Take the entries below and print only the lines from the one with "我已滿18歲 (49, 2286)" through the one with "Upcoming and Current Events (106, 123)", exactly as they stand, both ends included.

● ● ● ● ● ● ●

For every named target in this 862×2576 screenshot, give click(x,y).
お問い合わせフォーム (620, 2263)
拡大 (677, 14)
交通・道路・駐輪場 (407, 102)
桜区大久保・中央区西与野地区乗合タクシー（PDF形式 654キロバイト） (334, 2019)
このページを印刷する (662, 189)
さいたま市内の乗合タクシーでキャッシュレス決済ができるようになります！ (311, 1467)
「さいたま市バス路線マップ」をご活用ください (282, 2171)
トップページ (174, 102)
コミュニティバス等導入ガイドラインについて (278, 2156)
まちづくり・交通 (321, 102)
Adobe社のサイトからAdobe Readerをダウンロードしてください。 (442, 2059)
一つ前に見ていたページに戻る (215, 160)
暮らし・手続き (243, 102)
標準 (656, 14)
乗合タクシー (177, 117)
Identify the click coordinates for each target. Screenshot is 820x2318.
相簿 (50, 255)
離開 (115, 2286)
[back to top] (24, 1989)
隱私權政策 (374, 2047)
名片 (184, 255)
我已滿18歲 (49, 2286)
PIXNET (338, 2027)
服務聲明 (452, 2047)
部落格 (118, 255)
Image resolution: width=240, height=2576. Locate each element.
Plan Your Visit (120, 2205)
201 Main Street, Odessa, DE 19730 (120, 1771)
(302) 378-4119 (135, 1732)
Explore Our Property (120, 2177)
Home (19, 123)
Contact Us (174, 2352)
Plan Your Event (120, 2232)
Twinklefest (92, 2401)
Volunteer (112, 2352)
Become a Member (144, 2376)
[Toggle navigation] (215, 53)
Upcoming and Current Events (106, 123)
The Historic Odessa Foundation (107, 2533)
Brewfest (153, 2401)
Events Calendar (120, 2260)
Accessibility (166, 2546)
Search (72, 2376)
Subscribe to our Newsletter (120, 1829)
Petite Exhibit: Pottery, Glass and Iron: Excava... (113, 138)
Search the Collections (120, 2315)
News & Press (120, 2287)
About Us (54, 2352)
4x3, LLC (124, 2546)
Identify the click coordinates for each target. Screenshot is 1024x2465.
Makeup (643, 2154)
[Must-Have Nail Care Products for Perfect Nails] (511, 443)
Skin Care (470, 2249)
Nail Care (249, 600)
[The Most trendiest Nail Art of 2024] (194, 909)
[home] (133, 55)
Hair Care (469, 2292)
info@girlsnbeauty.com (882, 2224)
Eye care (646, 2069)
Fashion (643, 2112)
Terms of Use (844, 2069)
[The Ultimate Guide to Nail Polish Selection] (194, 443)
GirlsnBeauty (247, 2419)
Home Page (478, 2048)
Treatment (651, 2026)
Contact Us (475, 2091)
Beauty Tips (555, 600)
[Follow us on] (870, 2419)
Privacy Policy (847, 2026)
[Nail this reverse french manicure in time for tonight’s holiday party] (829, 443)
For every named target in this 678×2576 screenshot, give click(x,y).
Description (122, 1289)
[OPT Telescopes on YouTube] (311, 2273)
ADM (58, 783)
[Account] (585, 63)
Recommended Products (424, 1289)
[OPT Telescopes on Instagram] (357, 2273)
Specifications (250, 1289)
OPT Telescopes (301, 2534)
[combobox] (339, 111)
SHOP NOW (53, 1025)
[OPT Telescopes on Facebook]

● ● ● ● ● ● ●

● SOLUTION
我已滿18歲 (49, 2286)
PIXNET (338, 2027)
服務聲明 (452, 2047)
部落格 (118, 255)
Image resolution: width=240, height=2576. Locate each element.
Plan Your Visit (120, 2205)
201 Main Street, Odessa, DE 19730 (120, 1771)
(302) 378-4119 (135, 1732)
Explore Our Property (120, 2177)
Home (19, 123)
Contact Us (174, 2352)
Plan Your Event (120, 2232)
Twinklefest (92, 2401)
Volunteer (112, 2352)
Become a Member (144, 2376)
[Toggle navigation] (215, 53)
Upcoming and Current Events (106, 123)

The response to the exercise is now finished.